University of Virginia Library

Johnson Rides Into Battle

President Johnson's record
majority in 1964 owed much
to the electorate's feeling that
Barry Goldwater would
convert the Indochinese
conflict into the major war
that Johnson had pledged by
implication to avoid; Johnson
could have withdrawn from
Indochina to little more than a
corporal's guard of protest
from the Republican right
wing. But partly because he
himself was a product of the
Cold War demonology and was
confident of America's
limitless capacity to do good,
partly because he projected his
own ego into the situation, he
rode into battle. "I am not
going to be the first President
to lose a war," he boldly
declared.

By Mr.
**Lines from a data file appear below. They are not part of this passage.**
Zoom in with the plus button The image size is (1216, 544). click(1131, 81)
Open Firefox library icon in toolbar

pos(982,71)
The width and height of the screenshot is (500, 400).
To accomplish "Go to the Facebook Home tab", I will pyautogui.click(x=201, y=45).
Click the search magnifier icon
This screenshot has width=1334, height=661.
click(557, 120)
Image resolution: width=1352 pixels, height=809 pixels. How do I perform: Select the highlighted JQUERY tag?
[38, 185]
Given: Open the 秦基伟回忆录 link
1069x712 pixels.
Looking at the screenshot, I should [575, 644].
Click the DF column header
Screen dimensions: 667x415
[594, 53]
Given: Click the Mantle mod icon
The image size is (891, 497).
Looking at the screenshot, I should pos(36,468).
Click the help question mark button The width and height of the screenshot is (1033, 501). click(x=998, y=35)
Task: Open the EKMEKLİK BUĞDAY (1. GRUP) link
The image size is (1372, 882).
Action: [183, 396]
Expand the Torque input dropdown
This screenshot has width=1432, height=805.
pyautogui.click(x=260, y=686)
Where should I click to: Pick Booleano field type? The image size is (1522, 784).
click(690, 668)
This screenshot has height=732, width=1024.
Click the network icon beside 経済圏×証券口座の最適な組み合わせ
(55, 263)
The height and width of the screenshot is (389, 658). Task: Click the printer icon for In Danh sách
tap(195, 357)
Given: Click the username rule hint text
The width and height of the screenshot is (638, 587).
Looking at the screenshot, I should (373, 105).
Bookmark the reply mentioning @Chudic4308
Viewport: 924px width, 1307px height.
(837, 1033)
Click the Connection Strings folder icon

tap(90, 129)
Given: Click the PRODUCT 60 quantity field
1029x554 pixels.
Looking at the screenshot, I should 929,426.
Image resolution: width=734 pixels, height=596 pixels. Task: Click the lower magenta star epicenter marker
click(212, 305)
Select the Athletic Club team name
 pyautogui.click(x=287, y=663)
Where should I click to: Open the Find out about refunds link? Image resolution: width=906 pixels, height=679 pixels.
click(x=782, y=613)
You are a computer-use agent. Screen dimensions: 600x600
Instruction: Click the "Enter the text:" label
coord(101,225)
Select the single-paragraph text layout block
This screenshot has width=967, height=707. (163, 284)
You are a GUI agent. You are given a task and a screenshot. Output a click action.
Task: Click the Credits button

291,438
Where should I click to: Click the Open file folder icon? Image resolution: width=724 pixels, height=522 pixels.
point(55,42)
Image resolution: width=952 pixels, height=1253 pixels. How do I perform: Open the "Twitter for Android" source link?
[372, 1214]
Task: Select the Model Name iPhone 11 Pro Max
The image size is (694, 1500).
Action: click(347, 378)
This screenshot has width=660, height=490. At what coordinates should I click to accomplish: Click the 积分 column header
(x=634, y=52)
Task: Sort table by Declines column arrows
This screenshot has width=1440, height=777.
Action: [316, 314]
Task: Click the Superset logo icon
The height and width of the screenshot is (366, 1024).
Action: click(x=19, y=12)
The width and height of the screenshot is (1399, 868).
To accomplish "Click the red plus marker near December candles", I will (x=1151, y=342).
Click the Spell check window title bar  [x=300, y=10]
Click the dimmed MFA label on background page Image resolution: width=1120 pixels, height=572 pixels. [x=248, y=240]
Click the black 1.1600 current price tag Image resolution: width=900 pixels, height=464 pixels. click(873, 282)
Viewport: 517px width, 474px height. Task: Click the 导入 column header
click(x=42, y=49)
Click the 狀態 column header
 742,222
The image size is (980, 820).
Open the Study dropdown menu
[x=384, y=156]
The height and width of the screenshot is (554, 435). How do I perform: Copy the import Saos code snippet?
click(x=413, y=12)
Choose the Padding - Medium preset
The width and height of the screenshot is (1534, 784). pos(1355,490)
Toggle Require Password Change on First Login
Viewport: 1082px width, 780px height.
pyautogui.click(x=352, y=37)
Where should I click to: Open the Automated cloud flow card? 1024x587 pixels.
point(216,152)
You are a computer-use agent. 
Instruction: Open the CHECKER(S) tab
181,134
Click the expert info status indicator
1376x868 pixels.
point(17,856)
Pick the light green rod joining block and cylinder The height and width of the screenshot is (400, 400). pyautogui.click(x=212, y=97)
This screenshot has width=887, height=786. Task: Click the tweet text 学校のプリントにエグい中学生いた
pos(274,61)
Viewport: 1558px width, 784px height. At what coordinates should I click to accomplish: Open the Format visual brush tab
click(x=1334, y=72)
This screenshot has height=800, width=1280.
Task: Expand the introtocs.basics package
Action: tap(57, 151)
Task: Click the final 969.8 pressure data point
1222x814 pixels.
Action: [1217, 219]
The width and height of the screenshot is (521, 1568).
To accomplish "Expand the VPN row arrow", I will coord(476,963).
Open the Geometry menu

Nixon's inauguration
in 1969, few informed
observers still believed in the
monolithic communism thesis
or still thought that control of
Vietnam had the remotest
relationship to the security of
the United States. Yet many
policy makers insisted that the
logical response to what was at
last recognized as a civil war
– total withdrawal forthwith –
would materially compromise
the geopolitical position of the
most powerful nation in the
world. There was also a
personal factor. Mr. Nixon, like
Mr. Johnson, was determined
not to be the first president to
lose a war.

Mr. Nixon's solution was to
defuse the militant, draft-prone
university students by
disengaging on the ground
while bringing the North
Vietnamese to bay by
escalating in the air. This
agonizing process lasted four
years, caused the death of
20,000 additional Americans,
and killed nobody knows how
many Vietnamese; by its end
Mr. Nixon had rained more
bombs on Indochina than the
Allies dropped on Hitler's
Germany in World War II. Out
of the holocaust came the
face-saving agreement of last
October. But then, prodded by
President Thieu, Mr. Nixon
violated what the authority on
Nuremberg, Gen. Telford
Taylor, terms the principle of
proportionality by instituting,
in Taylor's words, the
"wanton" Christmas bombings
for essentially "trivial
objectives.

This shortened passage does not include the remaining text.